- _Texto para ler_:

_ _ _

Fascistas, reacionários, ladrões, escumalha engravatada. Sai uma esquerda a apontar à cabeça. Comunas, esquerdalhos, inconscientes, golpistas, levianos. Toma lá um golpe de direita no estômago. Todos estes qualificativos são reais, atirados em posts ou caixas de comentário de gente verdadeira. Andar pelas redes sociais nos dias políticos agitados que correm é mais ou menos como assistir a um combate de boxe de pesos pesados, mas sem árbitro nem regras. Quem, como eu, tem amigos cheios de opinião que vão de um extremo do espetro político ao outro, fica KO ao fim de 5 minutos a percorrer Twitter ou Facebook.
Na blogosfera, multiplicam-se os textos com trocas de insultos e acusações. Só um exemplo? No blogue “Insurgente”, um post com o título “Les Miserables”, escrito por altura no anúncio do acordo à esquerda, chamou ao trio Costa, Catarina e Jerónimo “Frente de Golpistas, Lunáticos e Totalitários”. “O nojo que me suscita esta gente (que de gente tem muito pouco) e que chega a ser físico é bem justificado. (…) Putedo rasca é o que são, do primeiro à última”, escreve o autor. Não é caso isolado. Do lado de lá da barricada, há comentários com o mesmo tom a disparar contra o “inimigo” de direta.

_ _ _

- _Tarefas a fazer_:
**1.** Resume em duas frases o texto sobre os insultos políticos nas redes sociais.
**2.** Prolonga o texto sobre os insultos políticos nas redes sociais a partir do ponto em que termina.

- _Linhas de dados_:
_ _ _

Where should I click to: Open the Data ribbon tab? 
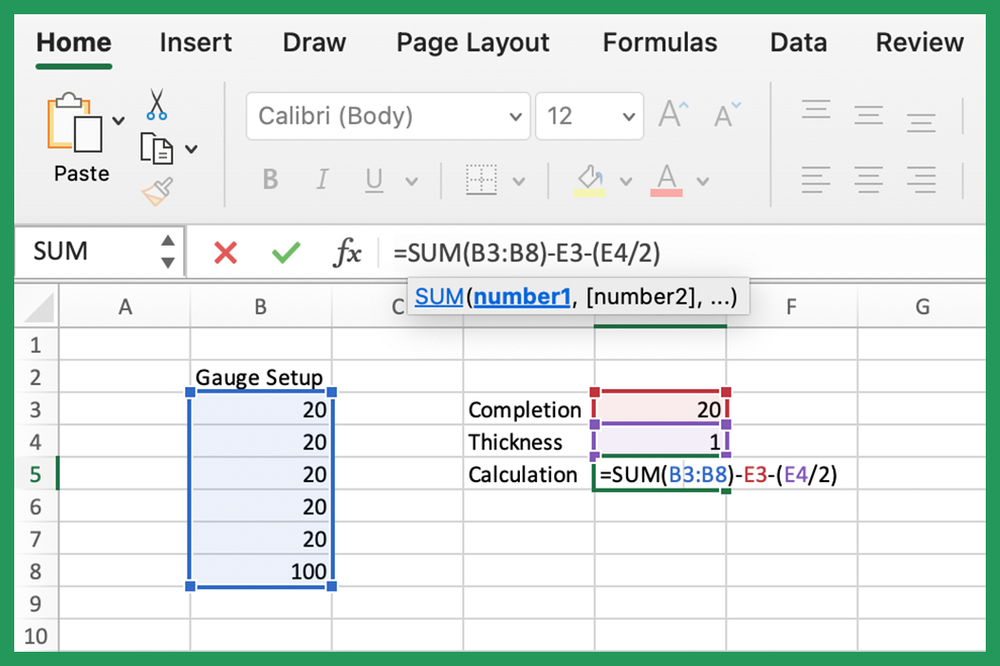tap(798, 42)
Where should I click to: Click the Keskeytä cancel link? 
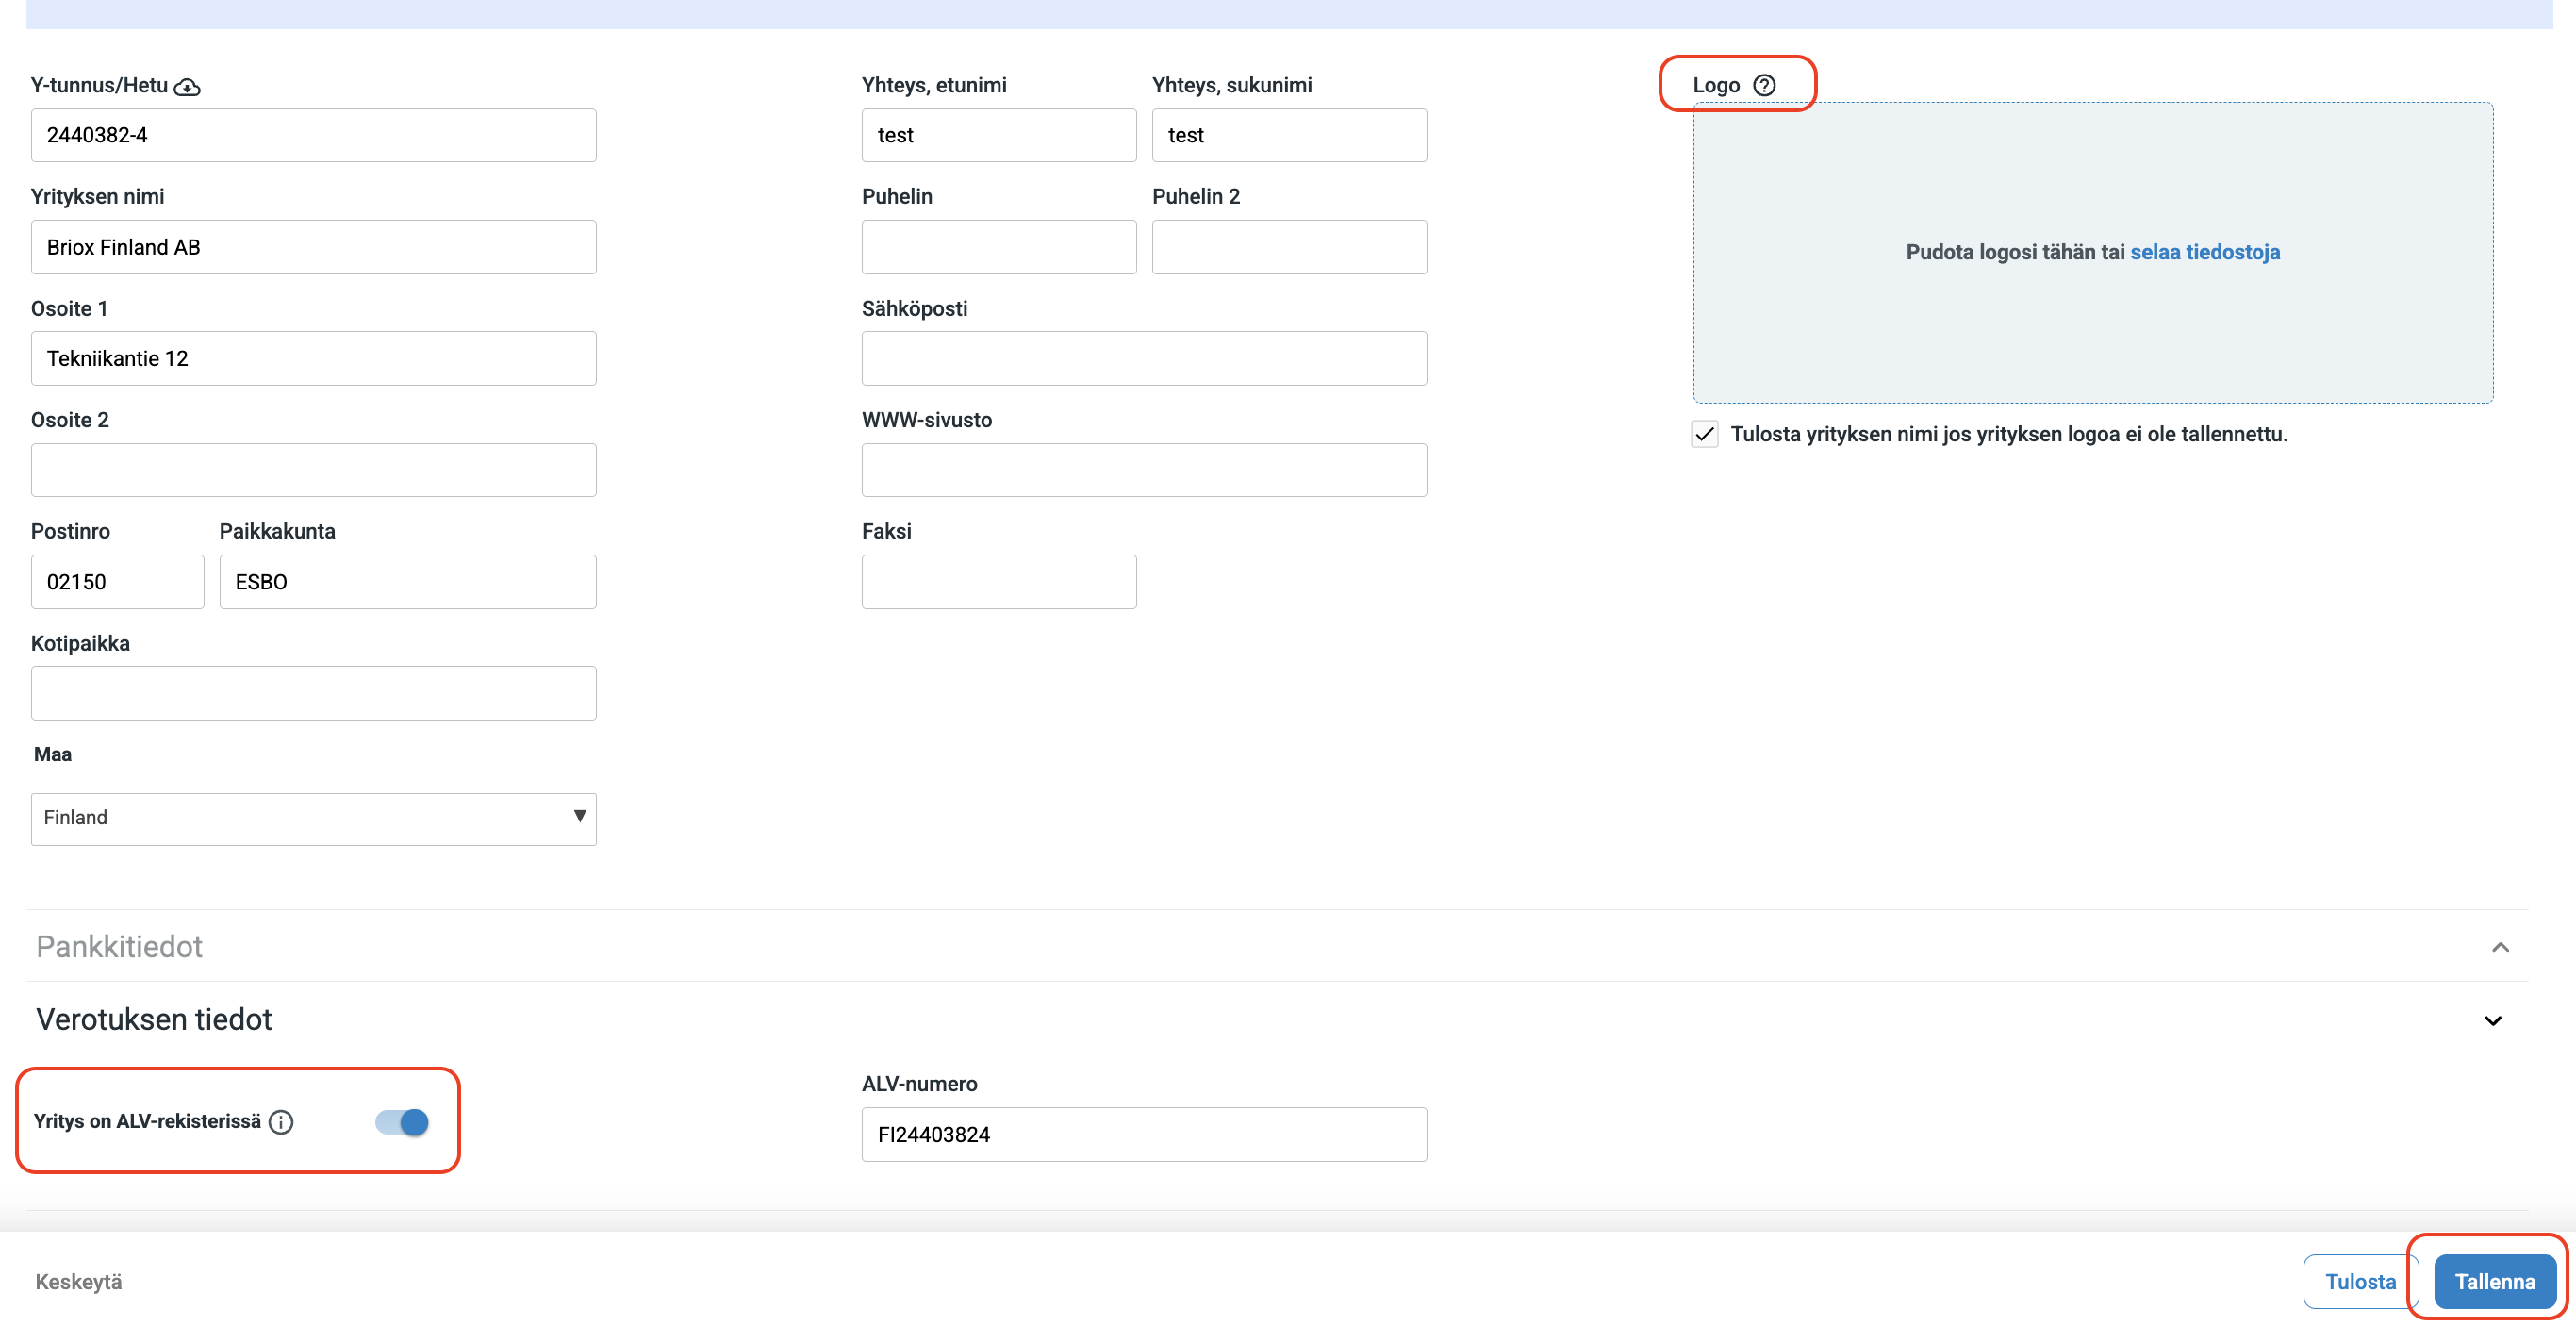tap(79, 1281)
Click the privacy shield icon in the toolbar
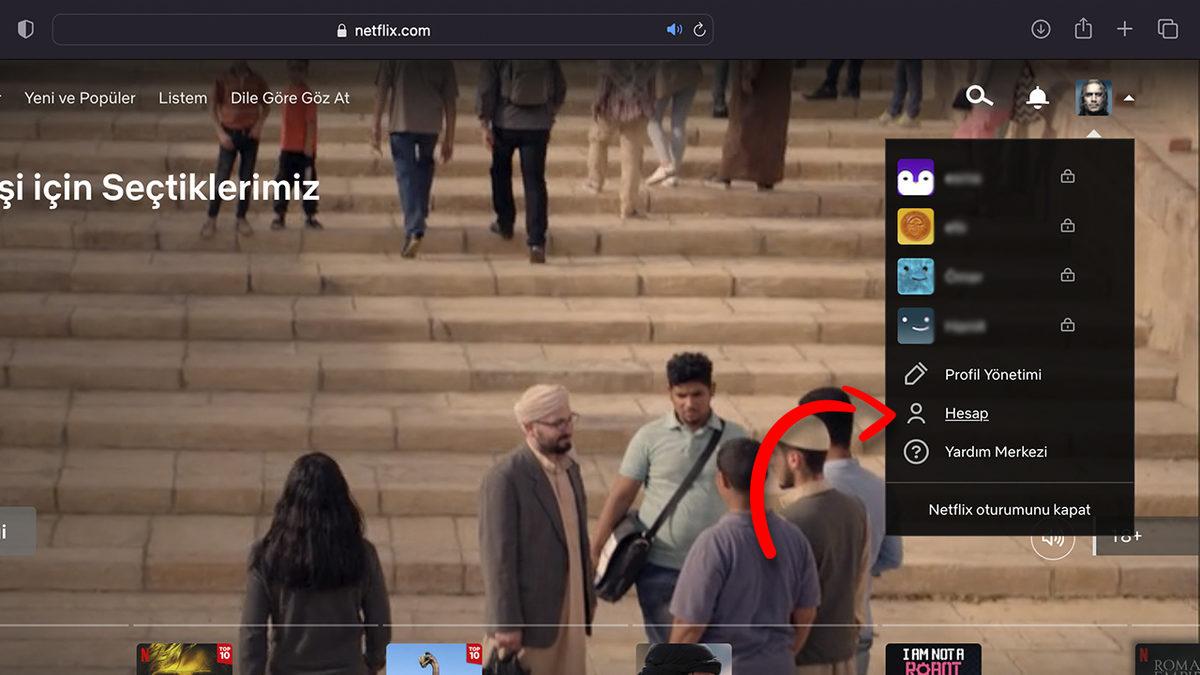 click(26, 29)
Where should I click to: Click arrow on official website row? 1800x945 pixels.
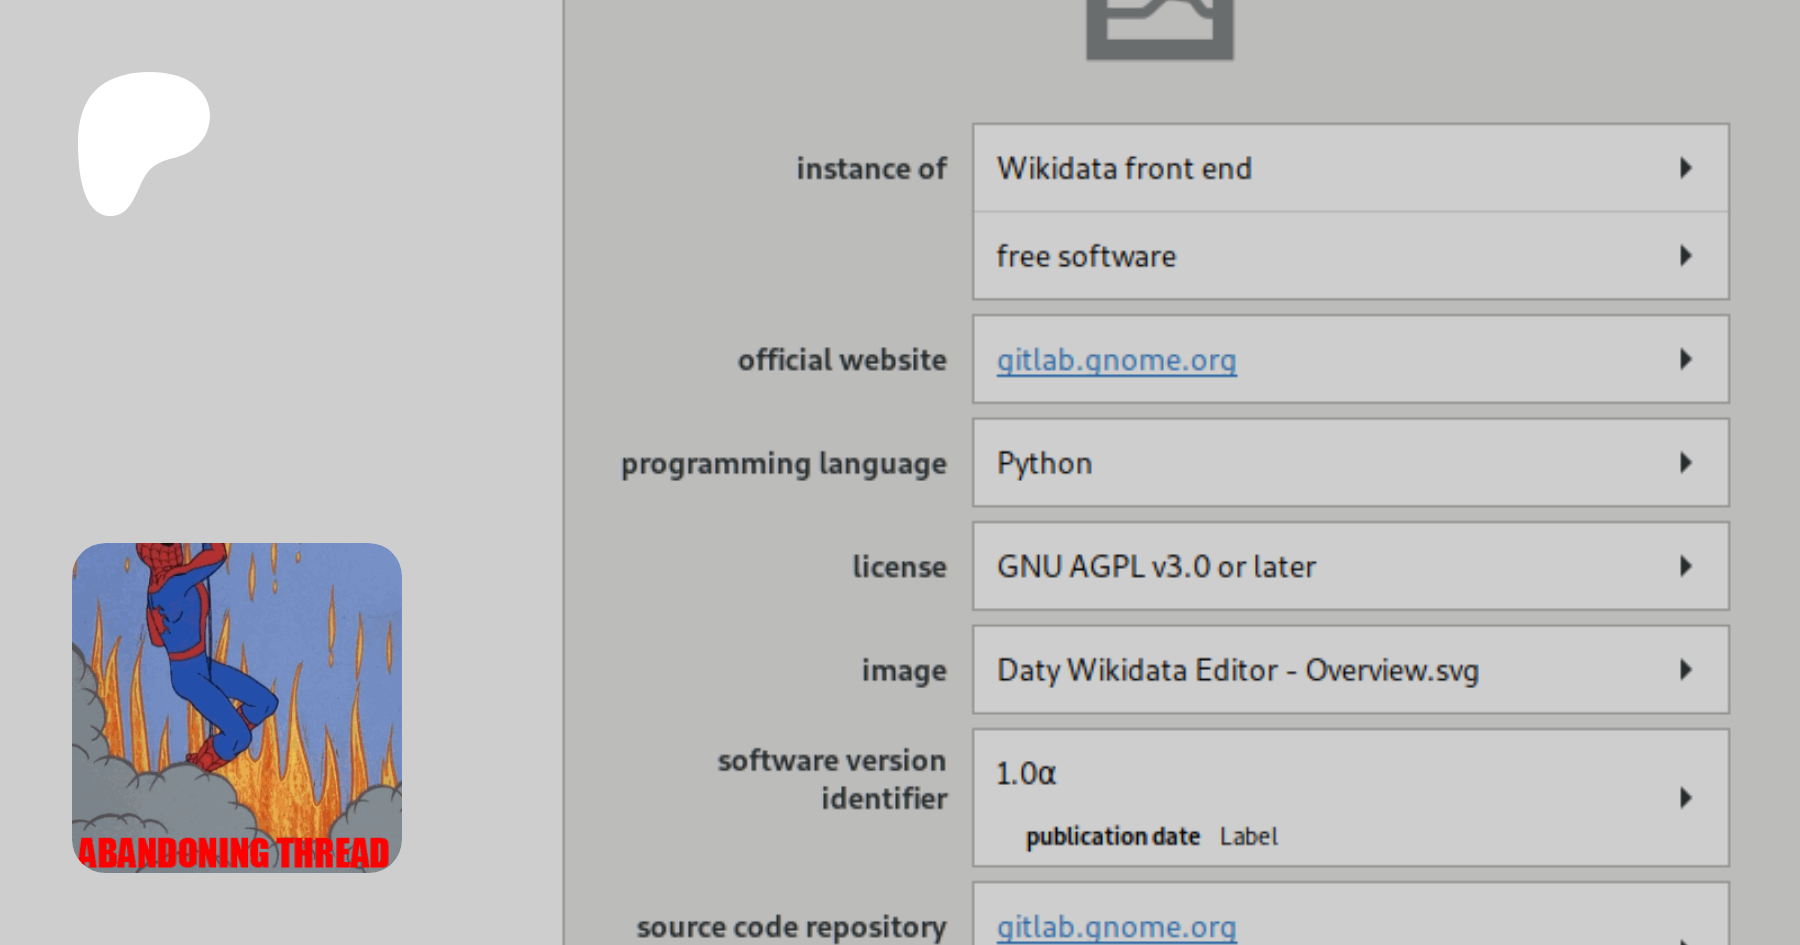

_ _ _

- _Tarefas resolvidas_:
**1.** Nas redes sociais e na blogosfera, gente de esquerda e de direita troca insultos como «fascistas» ou «esquerdalhos», num ambiente que o texto compara a um combate de boxe sem árbitro nem regras. Por exemplo, um post no blogue «Insurgente» chamou ao trio Costa, Catarina e Jerónimo «Frente de Golpistas, Lunáticos e Totalitários», e do outro lado há comentários no mesmo tom contra a direita.

**2.**
Não tenhamos dúvidas, na internet, em matéria de crispação política e verborreia, voltámos aos tempos do PREC. Ou pior ainda. O comentário nos media (tv e imprensa) já espelha bem a crispação que se vive num país onde se experimentam novos territórios políticos – perigosos, porventura pantanosos. Mas nada como o que se vê online, onde vale tudo, até tirar olhos.
Há razões de fundo para tal. É o reverso da medalha deste maravilhoso mundo novo. Na net as pessoas mostram as suas facetas mais obscuras porque estão escudadas atrás de um ecrã. Dizem coisas sobre outros e aos outros que jamais diriam frente a frente. E os fenómenos de construção tribal e de identificação inter-pares funcionam especialmente bem – se alguém se excede na linguagem ou vai mais além no tom do comentário, facilmente consegue uns likes extra. As pessoas gostam de incentivar os excessos alheios a uma distância segura. O bom senso e a tolerância não contribuem para a popularidade online.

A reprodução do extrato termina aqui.